“Now who the devil told you that?” he demanded.
“I was told, by one who should know, that you were engaged, or what amounts to the same thing. It is true, isn't it?”
“Of course it's true! But—but—why, good God, man! you weren't under the impression that I was planning to marry your niece, were you? Oh, I say! that would be TOO good!”
He laughed heartily. He did not appear in the least annoyed or angry, but seemed to consider the whole affair a huge joke. I failed to see the joke, myself.

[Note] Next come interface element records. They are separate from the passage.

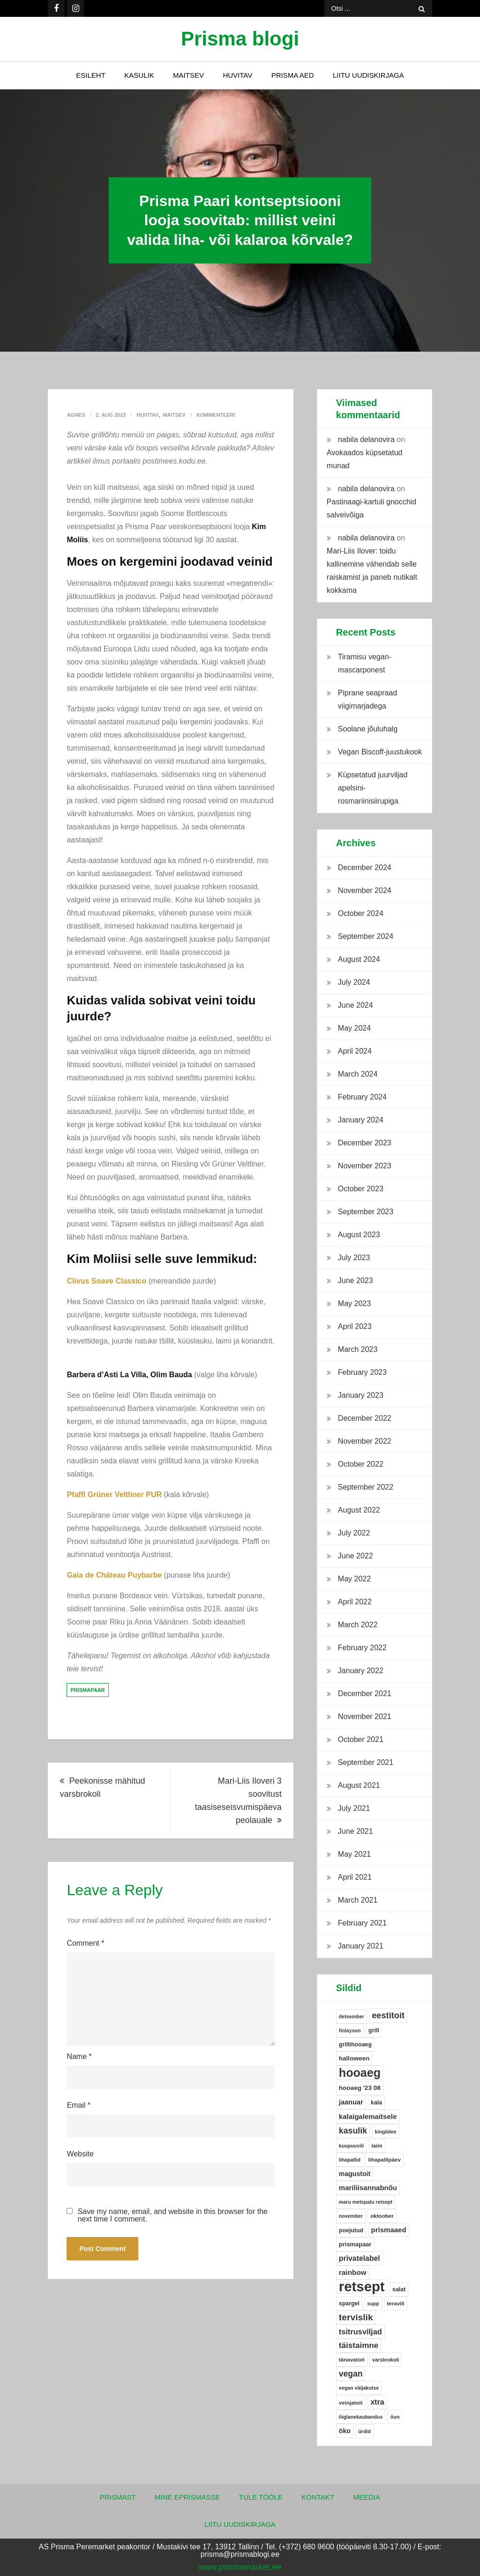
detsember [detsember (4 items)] (351, 2016)
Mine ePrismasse (187, 2497)
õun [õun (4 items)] (395, 2417)
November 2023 (364, 1166)
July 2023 (354, 1258)
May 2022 (354, 1579)
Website (80, 2154)
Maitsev (188, 75)
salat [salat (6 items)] (398, 2289)
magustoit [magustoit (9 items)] (354, 2173)
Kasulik (139, 75)
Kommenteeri (215, 415)
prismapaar (87, 1690)
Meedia (367, 2497)
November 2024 (364, 890)
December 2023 (364, 1143)
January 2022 (360, 1671)
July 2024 (354, 982)
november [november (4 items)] (351, 2216)
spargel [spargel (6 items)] (349, 2303)
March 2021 (358, 1900)
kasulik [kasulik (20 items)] (353, 2130)
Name (79, 2056)
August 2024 (359, 959)
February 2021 (362, 1923)
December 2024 (364, 867)
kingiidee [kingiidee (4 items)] (386, 2131)
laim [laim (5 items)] (377, 2145)
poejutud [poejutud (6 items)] (351, 2230)
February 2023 (362, 1372)
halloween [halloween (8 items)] (354, 2058)
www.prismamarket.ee (239, 2567)
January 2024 (360, 1120)
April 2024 (355, 1051)
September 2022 (365, 1487)
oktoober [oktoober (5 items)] (382, 2216)
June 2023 (355, 1280)
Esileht (90, 75)
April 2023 (355, 1326)
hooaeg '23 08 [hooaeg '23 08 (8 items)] (360, 2087)
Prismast (118, 2497)
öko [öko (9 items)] (345, 2431)
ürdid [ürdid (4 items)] (364, 2431)
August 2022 (359, 1510)
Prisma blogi (240, 39)
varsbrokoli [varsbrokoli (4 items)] (385, 2359)
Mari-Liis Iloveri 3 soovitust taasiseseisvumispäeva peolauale (238, 1800)
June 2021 (355, 1831)
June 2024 (355, 1005)
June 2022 (355, 1556)
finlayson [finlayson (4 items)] (350, 2030)
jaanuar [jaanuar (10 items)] (351, 2102)
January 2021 (360, 1946)
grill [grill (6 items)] (373, 2030)
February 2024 (362, 1097)
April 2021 (355, 1877)
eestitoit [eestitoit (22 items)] (388, 2015)
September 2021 (365, 1762)
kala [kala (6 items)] (376, 2102)
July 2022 (354, 1533)
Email (78, 2105)
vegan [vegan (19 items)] (351, 2373)
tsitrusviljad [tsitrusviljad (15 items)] (360, 2331)
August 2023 (359, 1235)
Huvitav (237, 75)
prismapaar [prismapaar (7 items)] (355, 2244)
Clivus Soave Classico (106, 1281)
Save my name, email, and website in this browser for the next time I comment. (172, 2215)
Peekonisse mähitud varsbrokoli (102, 1787)
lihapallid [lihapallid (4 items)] (349, 2160)
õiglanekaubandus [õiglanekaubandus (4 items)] (361, 2417)
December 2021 (364, 1694)
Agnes (76, 415)
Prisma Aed (292, 75)
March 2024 (358, 1074)
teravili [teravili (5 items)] (395, 2303)
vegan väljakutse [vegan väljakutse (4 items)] (359, 2388)
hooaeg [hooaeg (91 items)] (360, 2072)
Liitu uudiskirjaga (368, 75)
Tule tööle (261, 2497)
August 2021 (359, 1785)
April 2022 (355, 1602)
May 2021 (354, 1854)
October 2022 (360, 1464)
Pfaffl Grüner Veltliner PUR (114, 1494)
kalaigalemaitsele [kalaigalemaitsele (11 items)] (368, 2116)
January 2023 (360, 1395)
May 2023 (354, 1303)
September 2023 (365, 1212)
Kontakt (317, 2497)
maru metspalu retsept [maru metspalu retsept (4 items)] (365, 2202)
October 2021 (360, 1739)
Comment (85, 1943)
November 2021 (364, 1716)
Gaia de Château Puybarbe (114, 1575)
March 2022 (358, 1625)
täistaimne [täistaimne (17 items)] (358, 2345)
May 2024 (354, 1028)
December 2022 (364, 1418)
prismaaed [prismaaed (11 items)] (388, 2230)
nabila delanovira (366, 439)
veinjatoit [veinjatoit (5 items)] (351, 2403)
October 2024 (360, 913)
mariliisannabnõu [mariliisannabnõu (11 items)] (368, 2188)
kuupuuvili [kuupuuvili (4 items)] (351, 2145)
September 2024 (365, 936)
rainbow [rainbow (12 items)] (353, 2272)
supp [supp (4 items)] (373, 2303)
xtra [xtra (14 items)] (377, 2402)
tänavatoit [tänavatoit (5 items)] (352, 2359)
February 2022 (362, 1648)
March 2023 (358, 1349)
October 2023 (360, 1189)
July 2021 (354, 1808)
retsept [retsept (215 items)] (362, 2287)
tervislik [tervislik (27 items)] (356, 2317)
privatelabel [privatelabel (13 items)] (359, 2258)
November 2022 (364, 1441)
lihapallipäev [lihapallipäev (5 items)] (384, 2160)
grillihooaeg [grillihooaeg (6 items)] (355, 2044)
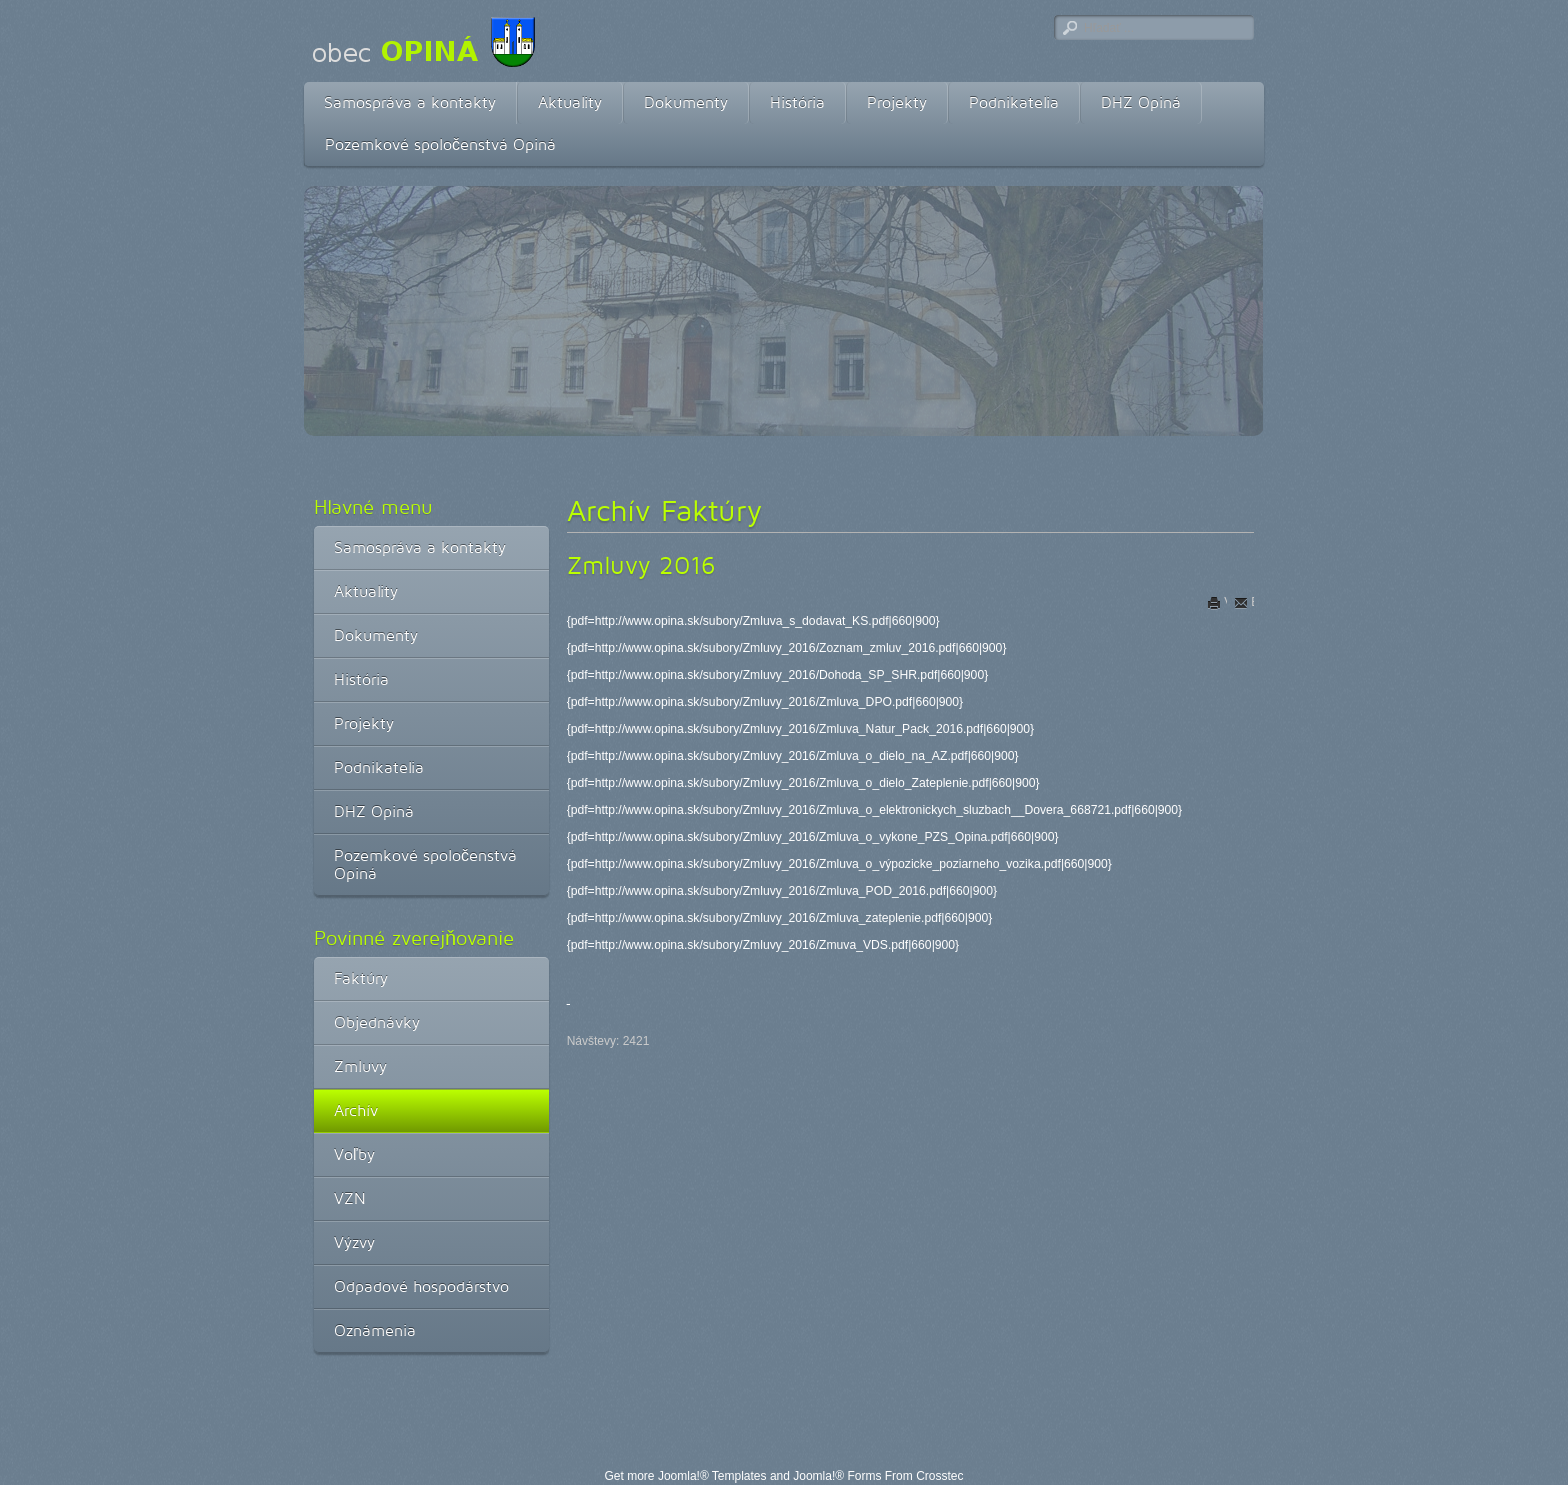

“Oh, no,” he went on, before I could reply, “not that, I assure you. One can't afford luxuries of that kind, unless one is a luckier beggar than I am. Auntie is attending to all that sort of thing. She has me booked, you know, and I can't afford to play the high-spirited independent with her. I should say not! Rather!”
He laughed again.
“So you think I've been a bit too prevalent in your niece's neighborhood, do you?” he observed. “Sorry. I'd best keep off the lawn a bit, you mean to say, I suppose. Very well! I'll mind the notice boards, of course. Very glad you spoke. Possibly I have been a bit careless. No offence meant, Knowles, and none taken, I trust.”
“No,” I said, with some reluctance. “I'm glad you understand my—our position, and take my—my hint so well. I disliked to give it, but I thought it best that we have a clear understanding.”
“Of course! Stern uncle and pretty niece, and all that sort of thing. You Americans are queer beggars. You don't strike me as the usual type of stern uncle at all, Knowles. Oh, by the way, does the niece know that uncle is putting up the notice boards?”
“Of course she doesn't,” I replied, hastily.